→ **Work order**
Give back only the lines in the records below from the one with "Task: Tap the 1.0/10 rating badge" to the one with "This screenshot has height=2408, width=1080.", both inclusive, word for word.
━━━━━ Data for review
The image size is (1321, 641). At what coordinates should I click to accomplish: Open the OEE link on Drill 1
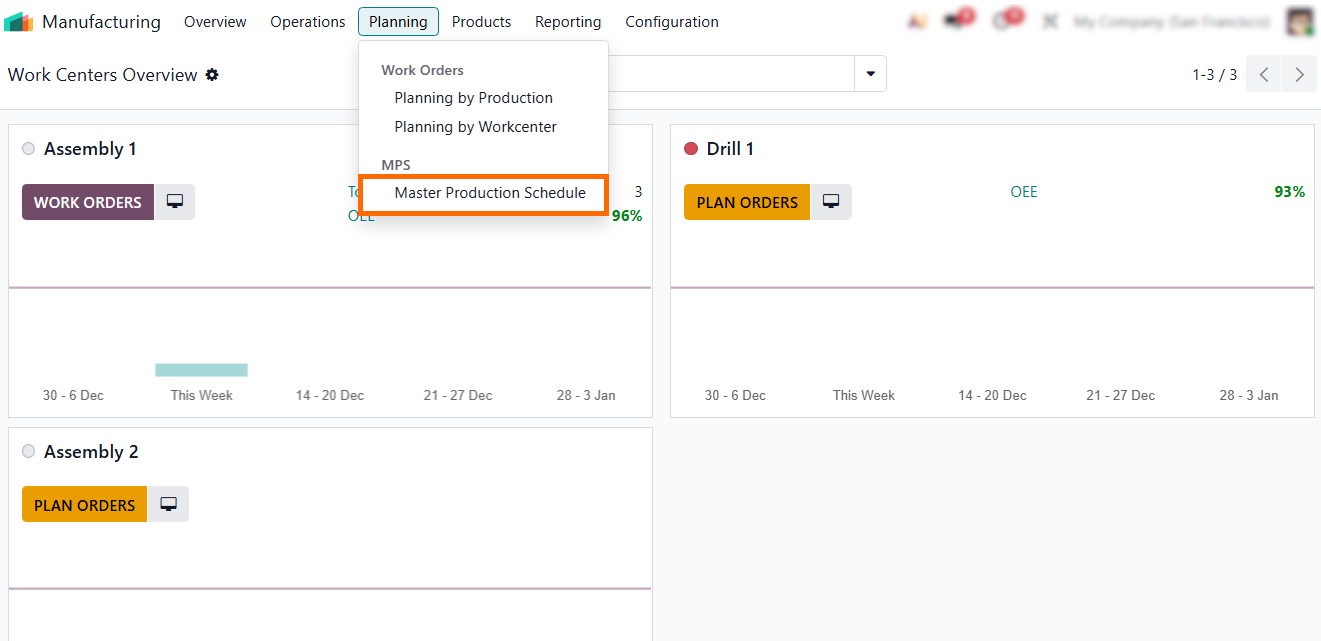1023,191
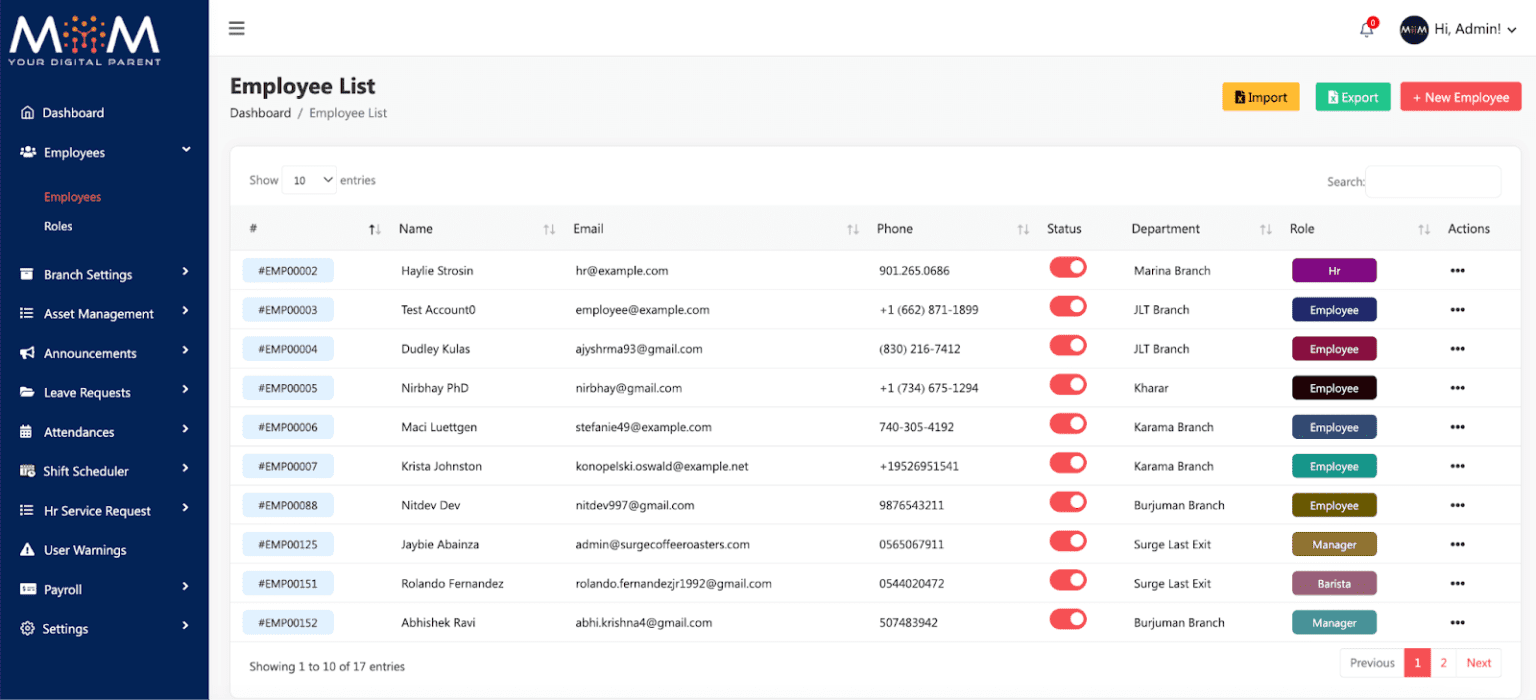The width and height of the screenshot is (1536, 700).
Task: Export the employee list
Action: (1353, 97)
━━━━━━━━━━
━━━━━ Data for review
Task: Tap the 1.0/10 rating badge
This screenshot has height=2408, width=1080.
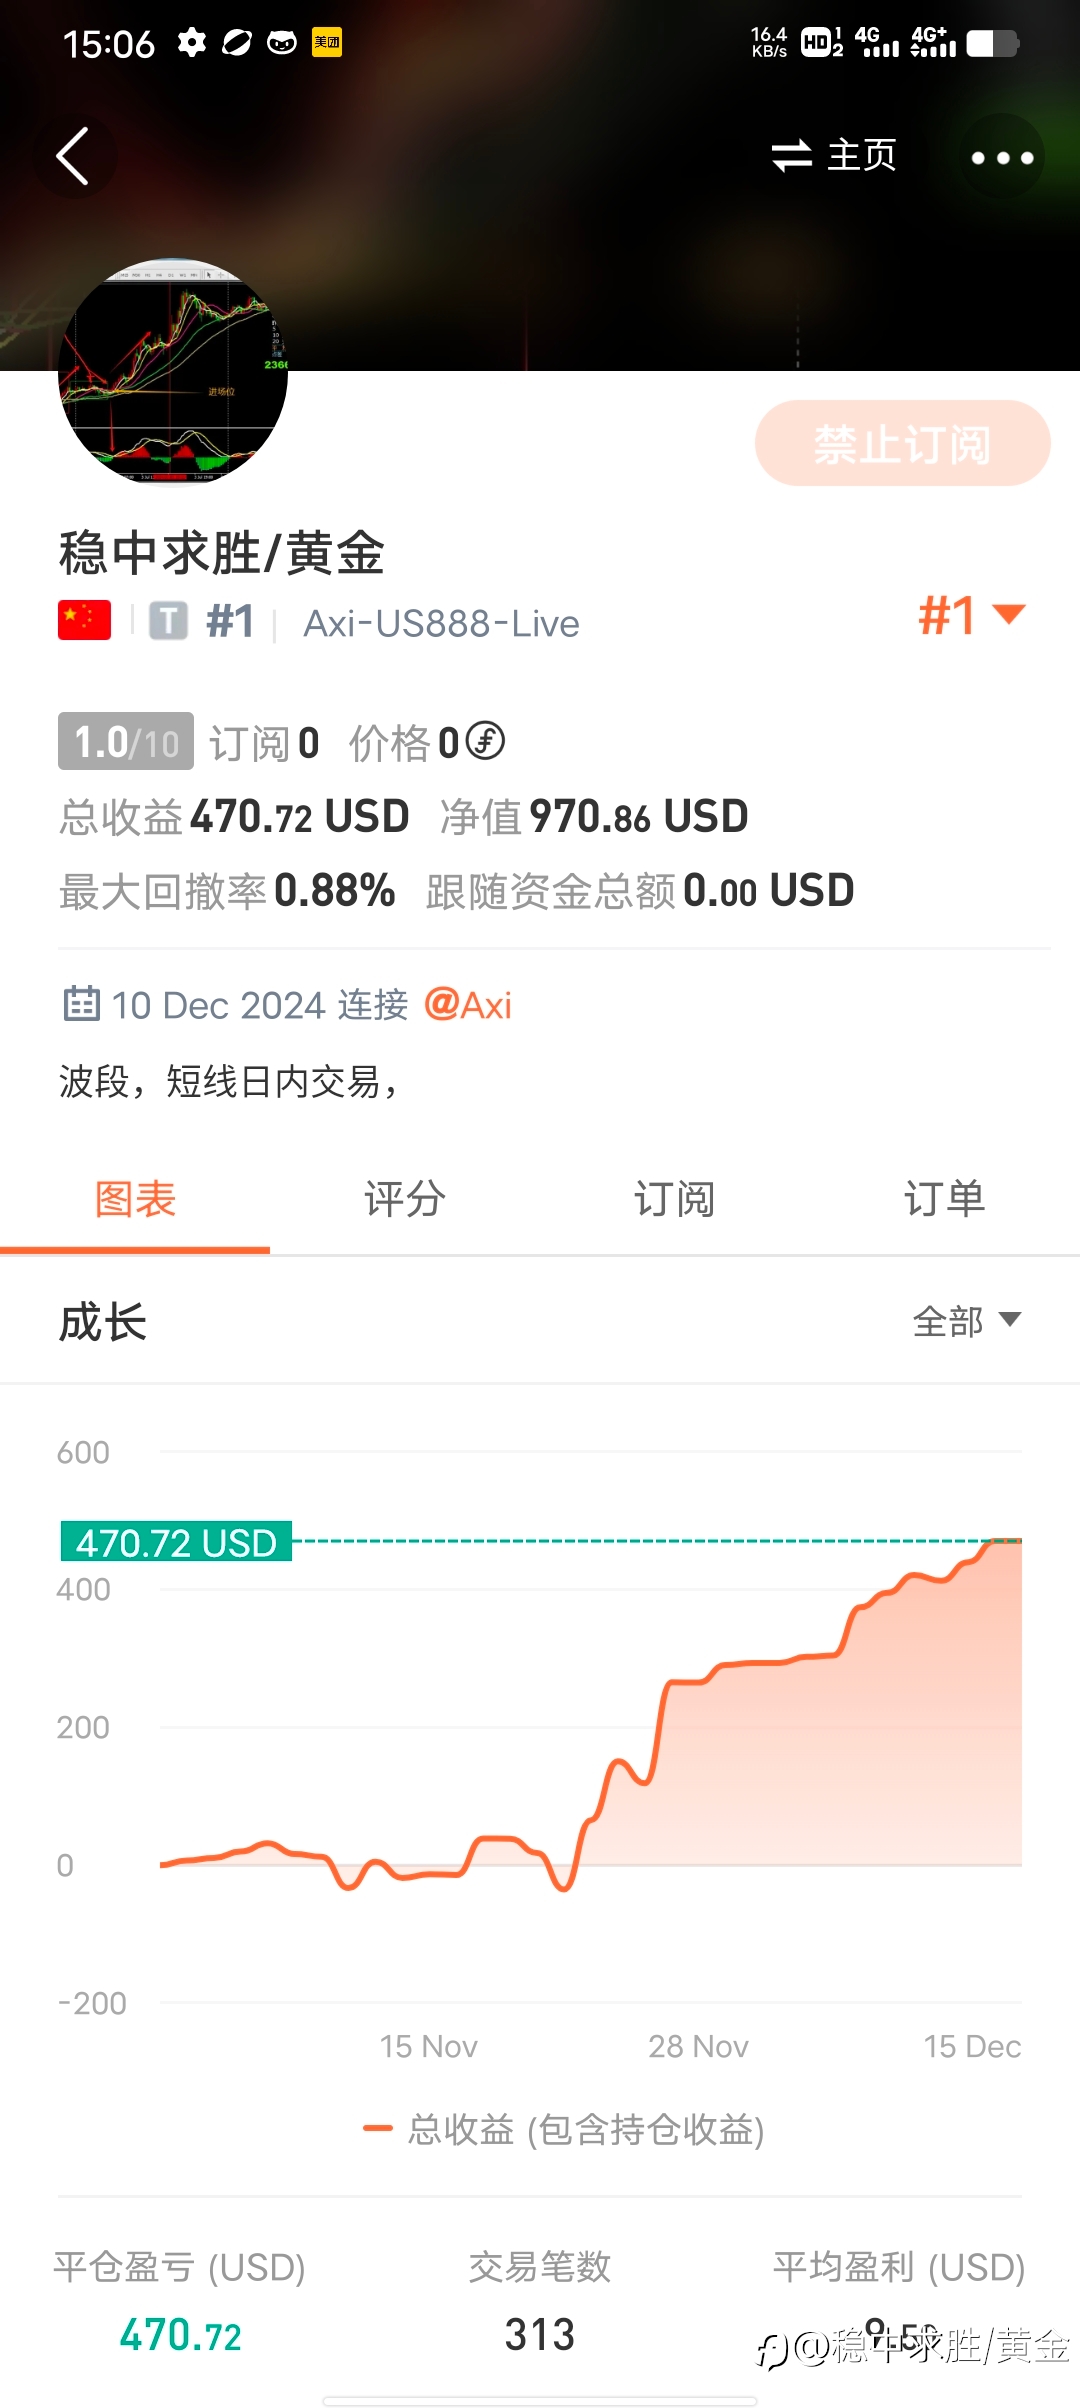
━━━━━━━━━━
→ **Exercise result**
Task: Tap the 1.0/10 rating badge
This screenshot has height=2408, width=1080.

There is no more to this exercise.